Hi everyone- I'm in the middle of moving from the heart a very urban setting (Atlanta, GA) to a very small, urban-ish, setting (Chaffee County, CO). I've been having fun rewilding/permaculturing (is that a word?) our garden in Atlanta for several years and love it. Figs, blueberries, blackberries, ginger, daikon, horseradish, comfrey, strawberries, clover, tomatoes, okra, squash, various herbs, lavender, sunflowers, corn, and lots of perennials for pollinators have transformed this urban
lawn into a tiny, fruitful tangle of wildness and wildlife. Now everything I know about what volunteers and grows happily in this environment is out the window as we relocate to a same-sized garden in a much higher, drier, small town setting.

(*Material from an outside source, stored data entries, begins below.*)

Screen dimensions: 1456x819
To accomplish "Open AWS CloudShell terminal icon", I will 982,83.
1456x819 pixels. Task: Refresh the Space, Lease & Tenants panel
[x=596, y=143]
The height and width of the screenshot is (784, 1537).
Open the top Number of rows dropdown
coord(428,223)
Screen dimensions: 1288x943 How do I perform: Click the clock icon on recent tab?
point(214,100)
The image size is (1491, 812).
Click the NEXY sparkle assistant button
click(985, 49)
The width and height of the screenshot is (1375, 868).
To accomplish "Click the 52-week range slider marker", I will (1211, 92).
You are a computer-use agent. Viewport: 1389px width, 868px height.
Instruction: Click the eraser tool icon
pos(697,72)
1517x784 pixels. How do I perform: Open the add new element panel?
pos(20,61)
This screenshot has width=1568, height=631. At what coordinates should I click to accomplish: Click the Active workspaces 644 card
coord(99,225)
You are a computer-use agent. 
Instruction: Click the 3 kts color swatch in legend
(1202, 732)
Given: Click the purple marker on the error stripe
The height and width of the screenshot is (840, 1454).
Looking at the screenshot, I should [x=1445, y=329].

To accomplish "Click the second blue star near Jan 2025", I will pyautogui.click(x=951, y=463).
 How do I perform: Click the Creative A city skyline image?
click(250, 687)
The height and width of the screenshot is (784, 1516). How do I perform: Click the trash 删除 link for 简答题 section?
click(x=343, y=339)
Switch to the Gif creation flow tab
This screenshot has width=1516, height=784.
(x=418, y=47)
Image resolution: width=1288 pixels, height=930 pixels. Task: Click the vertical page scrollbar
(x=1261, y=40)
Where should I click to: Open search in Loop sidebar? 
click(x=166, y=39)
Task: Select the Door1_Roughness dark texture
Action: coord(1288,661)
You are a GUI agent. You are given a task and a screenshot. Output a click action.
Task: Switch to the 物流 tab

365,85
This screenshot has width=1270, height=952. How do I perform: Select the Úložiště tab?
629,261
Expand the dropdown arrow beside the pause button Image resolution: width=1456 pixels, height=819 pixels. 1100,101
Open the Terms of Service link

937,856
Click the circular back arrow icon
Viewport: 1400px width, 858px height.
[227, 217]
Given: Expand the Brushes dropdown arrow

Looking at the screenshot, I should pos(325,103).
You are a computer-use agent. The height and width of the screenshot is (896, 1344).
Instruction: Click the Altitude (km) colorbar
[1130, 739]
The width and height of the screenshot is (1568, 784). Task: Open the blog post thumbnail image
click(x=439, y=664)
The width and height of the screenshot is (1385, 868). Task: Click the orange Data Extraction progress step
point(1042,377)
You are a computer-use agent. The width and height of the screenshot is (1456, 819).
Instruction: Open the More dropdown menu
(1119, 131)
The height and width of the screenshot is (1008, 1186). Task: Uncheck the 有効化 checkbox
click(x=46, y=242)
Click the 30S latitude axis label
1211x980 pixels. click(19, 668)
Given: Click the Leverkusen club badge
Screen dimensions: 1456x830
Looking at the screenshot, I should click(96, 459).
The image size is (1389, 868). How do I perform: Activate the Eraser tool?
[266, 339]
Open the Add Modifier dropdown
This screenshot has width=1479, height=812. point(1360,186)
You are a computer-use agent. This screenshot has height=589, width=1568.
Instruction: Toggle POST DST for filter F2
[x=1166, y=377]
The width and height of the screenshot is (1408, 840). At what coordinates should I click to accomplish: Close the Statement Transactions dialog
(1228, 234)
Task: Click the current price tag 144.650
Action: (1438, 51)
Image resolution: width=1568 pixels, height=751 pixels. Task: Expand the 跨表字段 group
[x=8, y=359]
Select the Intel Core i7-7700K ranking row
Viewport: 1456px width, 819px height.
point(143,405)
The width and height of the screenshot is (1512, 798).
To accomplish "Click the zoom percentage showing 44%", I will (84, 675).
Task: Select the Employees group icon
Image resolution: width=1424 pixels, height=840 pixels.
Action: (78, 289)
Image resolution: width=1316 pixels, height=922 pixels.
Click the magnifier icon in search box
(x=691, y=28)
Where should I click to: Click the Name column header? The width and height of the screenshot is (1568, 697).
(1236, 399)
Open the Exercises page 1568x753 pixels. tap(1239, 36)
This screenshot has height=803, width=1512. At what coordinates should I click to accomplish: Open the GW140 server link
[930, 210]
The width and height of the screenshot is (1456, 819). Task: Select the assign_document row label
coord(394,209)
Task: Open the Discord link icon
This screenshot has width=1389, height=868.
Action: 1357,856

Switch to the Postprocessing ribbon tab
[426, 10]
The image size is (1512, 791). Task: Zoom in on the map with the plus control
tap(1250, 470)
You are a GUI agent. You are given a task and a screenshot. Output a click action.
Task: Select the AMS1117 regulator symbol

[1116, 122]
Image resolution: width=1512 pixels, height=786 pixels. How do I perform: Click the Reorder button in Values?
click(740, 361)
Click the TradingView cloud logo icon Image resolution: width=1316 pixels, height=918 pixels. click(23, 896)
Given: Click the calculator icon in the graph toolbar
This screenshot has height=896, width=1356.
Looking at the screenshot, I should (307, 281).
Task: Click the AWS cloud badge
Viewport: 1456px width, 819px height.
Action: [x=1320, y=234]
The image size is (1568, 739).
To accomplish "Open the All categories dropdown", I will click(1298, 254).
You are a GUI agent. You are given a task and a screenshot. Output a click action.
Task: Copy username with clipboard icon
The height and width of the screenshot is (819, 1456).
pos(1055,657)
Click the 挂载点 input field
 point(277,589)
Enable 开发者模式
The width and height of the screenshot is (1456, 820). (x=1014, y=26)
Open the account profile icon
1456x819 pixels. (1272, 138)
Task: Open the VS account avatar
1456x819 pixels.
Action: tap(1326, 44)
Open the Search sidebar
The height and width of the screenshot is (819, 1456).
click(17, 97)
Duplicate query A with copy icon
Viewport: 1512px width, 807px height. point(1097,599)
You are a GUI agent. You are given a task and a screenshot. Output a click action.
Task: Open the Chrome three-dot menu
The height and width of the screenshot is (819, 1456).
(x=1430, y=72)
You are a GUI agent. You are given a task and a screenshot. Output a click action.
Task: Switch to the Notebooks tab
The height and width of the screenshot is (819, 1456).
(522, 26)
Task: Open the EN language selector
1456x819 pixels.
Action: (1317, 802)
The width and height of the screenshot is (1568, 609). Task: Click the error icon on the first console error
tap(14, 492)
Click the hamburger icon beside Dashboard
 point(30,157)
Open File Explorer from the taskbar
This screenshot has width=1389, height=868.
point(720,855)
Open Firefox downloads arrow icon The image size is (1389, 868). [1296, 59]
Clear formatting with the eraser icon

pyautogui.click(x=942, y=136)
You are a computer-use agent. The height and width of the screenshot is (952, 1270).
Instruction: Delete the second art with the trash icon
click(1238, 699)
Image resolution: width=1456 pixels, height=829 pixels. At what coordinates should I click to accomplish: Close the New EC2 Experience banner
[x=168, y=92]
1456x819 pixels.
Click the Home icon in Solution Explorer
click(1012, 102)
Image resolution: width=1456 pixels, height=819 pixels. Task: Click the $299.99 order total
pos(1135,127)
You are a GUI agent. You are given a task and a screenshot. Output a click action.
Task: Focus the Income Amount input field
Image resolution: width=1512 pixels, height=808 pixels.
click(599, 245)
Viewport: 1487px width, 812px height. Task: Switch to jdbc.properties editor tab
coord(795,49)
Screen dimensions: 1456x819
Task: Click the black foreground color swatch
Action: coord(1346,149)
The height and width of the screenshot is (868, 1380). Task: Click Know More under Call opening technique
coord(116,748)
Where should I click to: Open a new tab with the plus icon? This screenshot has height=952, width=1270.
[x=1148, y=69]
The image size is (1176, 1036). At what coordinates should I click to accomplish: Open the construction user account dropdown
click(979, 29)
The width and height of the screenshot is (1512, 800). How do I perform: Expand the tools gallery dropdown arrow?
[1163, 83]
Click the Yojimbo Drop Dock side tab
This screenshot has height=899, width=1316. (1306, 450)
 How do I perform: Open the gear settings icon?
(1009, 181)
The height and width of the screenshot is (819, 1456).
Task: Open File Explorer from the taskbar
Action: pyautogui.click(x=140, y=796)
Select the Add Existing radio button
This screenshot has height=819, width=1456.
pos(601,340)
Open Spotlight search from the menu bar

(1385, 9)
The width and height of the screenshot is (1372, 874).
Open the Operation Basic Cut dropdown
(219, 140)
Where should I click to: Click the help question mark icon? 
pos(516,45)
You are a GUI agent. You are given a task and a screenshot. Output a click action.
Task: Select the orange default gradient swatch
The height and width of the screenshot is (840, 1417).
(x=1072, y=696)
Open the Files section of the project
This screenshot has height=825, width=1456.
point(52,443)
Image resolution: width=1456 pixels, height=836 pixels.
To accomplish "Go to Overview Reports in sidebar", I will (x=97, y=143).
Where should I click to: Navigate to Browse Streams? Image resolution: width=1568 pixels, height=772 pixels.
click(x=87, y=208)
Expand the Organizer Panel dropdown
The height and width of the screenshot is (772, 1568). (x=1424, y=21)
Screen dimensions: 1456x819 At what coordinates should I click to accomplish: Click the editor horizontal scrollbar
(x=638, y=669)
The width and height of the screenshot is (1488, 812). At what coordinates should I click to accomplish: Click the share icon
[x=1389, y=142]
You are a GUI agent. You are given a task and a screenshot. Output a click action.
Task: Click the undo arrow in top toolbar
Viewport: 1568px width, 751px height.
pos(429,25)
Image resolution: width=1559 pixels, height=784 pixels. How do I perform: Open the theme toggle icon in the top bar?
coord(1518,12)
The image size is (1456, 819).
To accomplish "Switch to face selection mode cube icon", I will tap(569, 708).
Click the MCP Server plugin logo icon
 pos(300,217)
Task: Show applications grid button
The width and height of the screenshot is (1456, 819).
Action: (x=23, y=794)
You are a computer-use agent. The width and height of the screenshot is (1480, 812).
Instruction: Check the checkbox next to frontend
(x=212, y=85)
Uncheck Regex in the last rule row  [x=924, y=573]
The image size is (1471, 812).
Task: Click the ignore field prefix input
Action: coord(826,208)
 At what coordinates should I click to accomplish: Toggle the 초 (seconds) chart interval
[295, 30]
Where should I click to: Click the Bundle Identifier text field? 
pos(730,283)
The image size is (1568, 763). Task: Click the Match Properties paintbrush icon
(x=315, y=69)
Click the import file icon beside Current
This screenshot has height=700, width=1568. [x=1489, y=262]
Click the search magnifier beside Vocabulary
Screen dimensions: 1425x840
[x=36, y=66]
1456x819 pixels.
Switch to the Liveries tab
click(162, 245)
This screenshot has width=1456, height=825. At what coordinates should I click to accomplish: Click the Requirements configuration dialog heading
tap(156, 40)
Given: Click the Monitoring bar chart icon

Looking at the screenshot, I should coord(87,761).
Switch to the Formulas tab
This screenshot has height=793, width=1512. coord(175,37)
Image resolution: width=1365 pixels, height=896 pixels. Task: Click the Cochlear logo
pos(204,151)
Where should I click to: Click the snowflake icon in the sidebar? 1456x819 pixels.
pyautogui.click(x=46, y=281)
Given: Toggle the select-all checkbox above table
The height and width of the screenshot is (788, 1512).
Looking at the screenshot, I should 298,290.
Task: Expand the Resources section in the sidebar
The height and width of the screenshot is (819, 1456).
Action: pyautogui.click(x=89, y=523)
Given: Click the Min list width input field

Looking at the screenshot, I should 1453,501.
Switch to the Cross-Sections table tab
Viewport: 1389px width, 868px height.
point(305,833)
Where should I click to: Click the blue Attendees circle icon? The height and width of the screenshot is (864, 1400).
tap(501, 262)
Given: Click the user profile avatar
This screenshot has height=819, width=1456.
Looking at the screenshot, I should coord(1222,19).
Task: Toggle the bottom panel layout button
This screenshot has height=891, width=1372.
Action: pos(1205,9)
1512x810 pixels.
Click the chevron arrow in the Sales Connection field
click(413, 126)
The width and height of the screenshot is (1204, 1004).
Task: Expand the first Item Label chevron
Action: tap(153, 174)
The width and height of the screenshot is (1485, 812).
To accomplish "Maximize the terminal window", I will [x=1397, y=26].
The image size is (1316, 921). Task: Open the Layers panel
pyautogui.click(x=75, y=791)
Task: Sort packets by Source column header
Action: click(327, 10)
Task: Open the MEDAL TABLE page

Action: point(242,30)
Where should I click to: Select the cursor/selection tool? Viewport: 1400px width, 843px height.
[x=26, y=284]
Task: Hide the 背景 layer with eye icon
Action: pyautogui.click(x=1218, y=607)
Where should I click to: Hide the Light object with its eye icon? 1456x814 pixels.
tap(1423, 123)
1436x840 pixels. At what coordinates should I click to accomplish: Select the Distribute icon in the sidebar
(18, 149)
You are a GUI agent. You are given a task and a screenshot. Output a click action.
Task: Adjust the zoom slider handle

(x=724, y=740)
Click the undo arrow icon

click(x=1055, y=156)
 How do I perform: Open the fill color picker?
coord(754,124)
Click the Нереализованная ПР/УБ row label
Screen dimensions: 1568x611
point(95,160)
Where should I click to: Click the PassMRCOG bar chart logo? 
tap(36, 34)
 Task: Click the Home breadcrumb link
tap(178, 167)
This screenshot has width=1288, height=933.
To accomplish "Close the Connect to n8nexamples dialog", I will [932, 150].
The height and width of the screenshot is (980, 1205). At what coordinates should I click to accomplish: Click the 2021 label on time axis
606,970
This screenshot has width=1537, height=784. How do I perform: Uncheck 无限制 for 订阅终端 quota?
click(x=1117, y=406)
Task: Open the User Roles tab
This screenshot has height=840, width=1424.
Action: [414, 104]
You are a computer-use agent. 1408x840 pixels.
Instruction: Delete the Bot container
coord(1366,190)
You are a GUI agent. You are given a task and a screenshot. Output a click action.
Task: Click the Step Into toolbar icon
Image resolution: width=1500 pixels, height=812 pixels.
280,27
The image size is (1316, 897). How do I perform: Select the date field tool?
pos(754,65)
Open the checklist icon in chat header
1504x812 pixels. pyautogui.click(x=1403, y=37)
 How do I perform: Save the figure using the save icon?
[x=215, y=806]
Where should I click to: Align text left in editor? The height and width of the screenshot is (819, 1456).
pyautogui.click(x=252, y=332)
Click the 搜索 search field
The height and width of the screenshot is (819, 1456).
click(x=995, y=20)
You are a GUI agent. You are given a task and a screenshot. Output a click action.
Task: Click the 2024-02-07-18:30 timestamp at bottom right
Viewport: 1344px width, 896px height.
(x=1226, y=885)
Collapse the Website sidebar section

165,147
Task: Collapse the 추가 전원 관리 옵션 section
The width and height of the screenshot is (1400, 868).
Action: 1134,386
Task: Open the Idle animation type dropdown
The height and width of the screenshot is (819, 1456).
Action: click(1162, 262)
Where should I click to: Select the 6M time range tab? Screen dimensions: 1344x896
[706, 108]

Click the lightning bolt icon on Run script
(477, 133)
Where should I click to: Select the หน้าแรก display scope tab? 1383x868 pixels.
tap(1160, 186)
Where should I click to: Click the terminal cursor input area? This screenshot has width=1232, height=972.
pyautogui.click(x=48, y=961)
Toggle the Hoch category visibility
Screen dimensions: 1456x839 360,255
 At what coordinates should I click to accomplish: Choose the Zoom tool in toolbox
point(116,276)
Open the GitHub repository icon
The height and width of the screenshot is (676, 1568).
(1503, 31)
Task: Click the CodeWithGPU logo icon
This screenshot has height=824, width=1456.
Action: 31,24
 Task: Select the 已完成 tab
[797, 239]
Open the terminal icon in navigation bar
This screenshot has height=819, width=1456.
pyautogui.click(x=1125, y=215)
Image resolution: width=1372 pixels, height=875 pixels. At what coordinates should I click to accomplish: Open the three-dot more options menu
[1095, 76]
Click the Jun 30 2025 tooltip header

I hope to have as much fun figuring it all out in high dry Colorado as I have had in steamy, hot Atlanta. I've learned that wild blackberry twigs stuck in a hillside will rapidly establish dominance and emerge everywhere (won't do that again!), that catering to pollinators makes for a very happy garden, that ground ivy is great in salads and never, ever goes away, and that birdseed-loving
mice multiply much more rapidly than I anticipated. All good lessons, at least one of which is portable.
Our new home currently has a sprinkler system, a grass lawn, and one sad tree. That's gonna change!
Anyone out there who's making a go of small-scale
permaculture at an arid 7,000 feet? I'd love to learn from/with you!